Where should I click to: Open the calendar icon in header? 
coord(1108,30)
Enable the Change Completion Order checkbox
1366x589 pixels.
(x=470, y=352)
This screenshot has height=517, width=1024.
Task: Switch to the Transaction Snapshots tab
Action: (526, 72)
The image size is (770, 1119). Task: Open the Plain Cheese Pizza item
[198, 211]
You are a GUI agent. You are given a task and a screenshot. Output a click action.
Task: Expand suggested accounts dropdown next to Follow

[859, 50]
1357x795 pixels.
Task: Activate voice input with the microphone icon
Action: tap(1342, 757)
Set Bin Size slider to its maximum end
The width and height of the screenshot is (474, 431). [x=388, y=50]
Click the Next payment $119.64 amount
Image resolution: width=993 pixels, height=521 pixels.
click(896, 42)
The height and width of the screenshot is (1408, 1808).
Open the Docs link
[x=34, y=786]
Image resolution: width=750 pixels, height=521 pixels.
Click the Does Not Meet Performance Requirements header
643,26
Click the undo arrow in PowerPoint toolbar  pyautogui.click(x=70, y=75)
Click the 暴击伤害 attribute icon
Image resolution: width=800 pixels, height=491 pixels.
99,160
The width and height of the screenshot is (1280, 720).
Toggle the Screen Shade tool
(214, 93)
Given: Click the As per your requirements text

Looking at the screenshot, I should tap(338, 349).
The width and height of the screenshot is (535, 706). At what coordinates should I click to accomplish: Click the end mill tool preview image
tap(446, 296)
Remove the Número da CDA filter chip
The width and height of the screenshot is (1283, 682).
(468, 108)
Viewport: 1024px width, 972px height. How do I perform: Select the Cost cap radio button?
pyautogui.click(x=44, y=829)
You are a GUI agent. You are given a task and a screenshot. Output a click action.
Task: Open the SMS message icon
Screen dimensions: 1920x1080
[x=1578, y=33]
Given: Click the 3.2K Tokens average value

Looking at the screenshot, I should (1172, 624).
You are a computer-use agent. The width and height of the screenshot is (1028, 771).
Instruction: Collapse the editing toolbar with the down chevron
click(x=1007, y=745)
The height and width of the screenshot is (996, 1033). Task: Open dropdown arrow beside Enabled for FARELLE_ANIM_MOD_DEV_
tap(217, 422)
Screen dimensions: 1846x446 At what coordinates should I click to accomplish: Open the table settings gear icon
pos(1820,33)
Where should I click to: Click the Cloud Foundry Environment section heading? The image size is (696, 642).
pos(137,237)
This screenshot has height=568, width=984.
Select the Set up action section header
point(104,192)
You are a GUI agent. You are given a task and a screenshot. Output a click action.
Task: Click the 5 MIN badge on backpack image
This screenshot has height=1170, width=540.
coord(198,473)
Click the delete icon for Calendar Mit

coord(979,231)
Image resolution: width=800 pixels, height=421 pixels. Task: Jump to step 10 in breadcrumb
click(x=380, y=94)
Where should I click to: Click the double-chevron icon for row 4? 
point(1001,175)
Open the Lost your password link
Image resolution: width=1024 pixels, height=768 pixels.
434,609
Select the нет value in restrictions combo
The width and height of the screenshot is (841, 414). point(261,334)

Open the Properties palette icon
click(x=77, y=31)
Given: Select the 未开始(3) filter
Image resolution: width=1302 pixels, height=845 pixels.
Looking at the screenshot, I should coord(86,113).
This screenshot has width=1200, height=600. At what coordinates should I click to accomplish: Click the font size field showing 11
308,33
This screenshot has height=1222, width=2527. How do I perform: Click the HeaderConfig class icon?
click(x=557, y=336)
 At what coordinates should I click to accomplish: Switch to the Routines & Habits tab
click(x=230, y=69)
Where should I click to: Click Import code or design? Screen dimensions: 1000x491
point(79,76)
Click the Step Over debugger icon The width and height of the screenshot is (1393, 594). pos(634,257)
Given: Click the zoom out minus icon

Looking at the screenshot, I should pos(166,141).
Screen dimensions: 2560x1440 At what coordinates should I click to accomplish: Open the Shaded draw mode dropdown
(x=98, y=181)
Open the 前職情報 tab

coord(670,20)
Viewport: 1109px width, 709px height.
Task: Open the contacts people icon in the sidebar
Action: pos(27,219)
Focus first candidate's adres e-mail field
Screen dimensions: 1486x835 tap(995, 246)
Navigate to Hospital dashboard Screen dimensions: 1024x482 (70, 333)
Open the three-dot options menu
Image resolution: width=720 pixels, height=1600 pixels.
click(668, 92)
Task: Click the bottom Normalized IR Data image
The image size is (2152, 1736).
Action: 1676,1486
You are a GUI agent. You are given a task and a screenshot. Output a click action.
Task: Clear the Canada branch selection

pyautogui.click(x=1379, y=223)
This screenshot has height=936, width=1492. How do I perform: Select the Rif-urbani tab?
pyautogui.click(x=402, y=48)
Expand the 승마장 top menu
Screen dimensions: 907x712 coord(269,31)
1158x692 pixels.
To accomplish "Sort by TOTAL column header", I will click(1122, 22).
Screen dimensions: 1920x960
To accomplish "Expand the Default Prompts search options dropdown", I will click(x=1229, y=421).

= = = = = = =

**Set problem:**
Convert the lines starting with the line containing "Task: Click the bottom" and going on through the line containing "will click(1122, 22)." into a JSON list of strings, one string per line, leaving out blank lines.

**Finished answer:**
[
  "Task: Click the bottom Normalized IR Data image",
  "The image size is (2152, 1736).",
  "Action: 1676,1486",
  "You are a GUI agent. You are given a task and a screenshot. Output a click action.",
  "Task: Clear the Canada branch selection",
  "pyautogui.click(x=1379, y=223)",
  "This screenshot has height=936, width=1492. How do I perform: Select the Rif-urbani tab?",
  "pyautogui.click(x=402, y=48)",
  "Expand the 승마장 top menu",
  "Screen dimensions: 907x712 coord(269,31)",
  "1158x692 pixels.",
  "To accomplish \"Sort by TOTAL column header\", I will click(1122, 22)."
]